On March 4, 1837, the parliament of Upper Canada finally created the Court of Chancery of Upper Canada by the Chancery Act, 1837. The statute provided the court would "have jurisdiction, and possess the like power and authority as by the laws of England are possessed by the Court of Chancery in England, in respect of the matters hereinafter enumerated". Its jurisdiction included claims for alimony, but not divorce.

A commission, comprised in part of James Christie Palmer Esten, William Hume Blake, and Robert Easton Burns, studied the court's operations from 1843 to 1845. Its recommendations, which suggested simplifying the court's procedures, were largely adopted by a statute passed on June 10, 1857.

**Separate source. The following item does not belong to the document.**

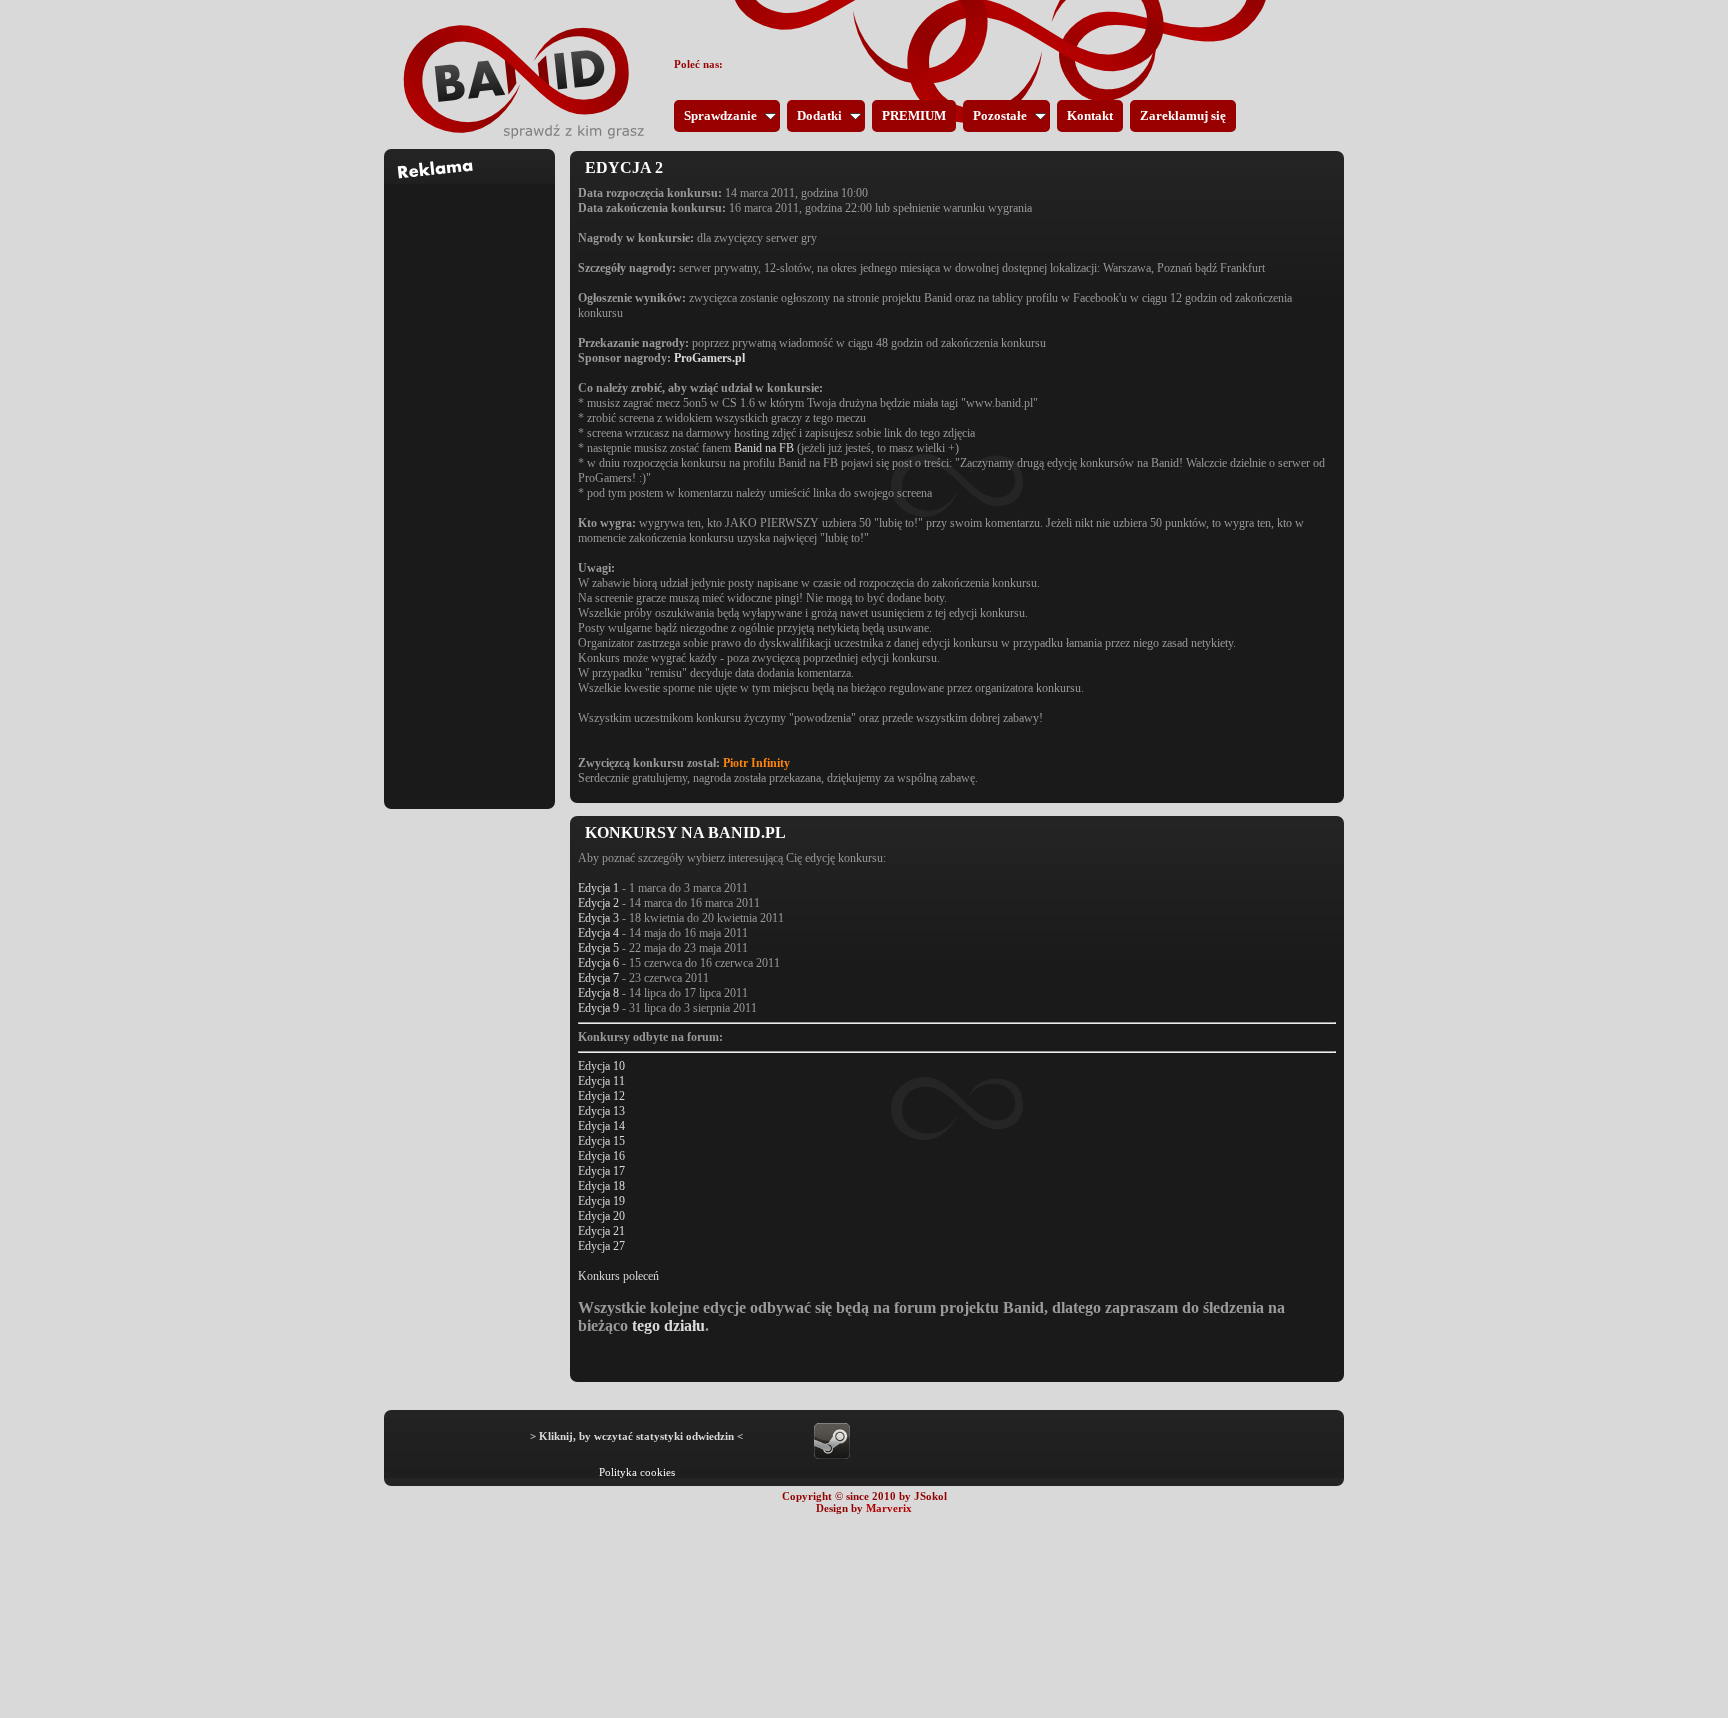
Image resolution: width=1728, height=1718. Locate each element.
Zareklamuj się (1183, 115)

The court—by then a court of Ontario—was incorporated as a division of a new Supreme Court of Judicature by the Judicature Act, 1881.

== Sources ==
- Chambers, Anne Lorene (1997). "Married women and property law in Victorian Ontario"
- Brown, Elizabeth (1983). "Equitable Jurisdiction and the Court of Chancery in Upper Canada"
- Falconbridge, John Delatre (1914). "Law and Equity in Upper Canada"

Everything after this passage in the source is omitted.